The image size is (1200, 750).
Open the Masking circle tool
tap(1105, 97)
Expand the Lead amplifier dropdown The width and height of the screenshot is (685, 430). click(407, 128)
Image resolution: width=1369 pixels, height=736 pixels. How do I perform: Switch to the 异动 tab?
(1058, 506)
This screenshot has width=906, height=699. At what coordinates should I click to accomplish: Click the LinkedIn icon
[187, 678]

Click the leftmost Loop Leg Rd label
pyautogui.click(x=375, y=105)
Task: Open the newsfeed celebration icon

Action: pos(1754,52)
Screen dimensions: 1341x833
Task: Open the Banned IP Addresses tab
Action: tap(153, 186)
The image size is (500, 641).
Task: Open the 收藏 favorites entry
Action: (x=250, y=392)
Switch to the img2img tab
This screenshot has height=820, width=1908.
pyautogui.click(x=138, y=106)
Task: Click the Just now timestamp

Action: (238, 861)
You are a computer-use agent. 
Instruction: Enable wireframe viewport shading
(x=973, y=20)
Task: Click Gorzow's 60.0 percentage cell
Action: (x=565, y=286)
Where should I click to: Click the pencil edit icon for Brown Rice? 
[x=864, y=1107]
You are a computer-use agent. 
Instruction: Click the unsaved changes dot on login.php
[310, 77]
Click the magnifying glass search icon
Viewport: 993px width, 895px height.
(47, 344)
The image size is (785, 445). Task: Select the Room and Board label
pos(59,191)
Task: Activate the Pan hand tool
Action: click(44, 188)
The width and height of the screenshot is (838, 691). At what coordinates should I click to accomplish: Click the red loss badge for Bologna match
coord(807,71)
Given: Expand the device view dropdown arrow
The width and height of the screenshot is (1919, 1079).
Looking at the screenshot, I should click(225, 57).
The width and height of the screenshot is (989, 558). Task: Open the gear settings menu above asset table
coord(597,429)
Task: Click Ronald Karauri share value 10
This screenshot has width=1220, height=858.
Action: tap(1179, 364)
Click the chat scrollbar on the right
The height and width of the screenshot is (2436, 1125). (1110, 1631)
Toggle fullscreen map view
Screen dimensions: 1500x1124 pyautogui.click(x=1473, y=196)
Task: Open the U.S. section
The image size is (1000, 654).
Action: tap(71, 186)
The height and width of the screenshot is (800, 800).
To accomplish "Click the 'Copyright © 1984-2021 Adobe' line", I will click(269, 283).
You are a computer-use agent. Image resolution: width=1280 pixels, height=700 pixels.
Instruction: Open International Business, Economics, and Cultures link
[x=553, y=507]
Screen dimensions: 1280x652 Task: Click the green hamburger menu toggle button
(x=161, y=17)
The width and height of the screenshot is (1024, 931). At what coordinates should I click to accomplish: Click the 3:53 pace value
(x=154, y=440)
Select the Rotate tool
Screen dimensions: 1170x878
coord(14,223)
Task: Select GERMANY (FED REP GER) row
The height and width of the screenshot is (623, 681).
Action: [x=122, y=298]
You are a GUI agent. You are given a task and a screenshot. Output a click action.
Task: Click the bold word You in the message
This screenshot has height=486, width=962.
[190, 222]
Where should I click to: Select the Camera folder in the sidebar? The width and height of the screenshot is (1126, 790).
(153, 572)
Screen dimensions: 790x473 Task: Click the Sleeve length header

####

## TASK OBJECTIVE
Copy the lines that hold the word "agent". Take them from the records above.

## TASK OUTPUT
You are a computer-use agent. 
You are a computer-use agent. 
You are a computer-use agent. Image resolution: width=1280 pixels, height=700 pixels.
You are a GUI agent. You are given a task and a screenshot. Output a click action.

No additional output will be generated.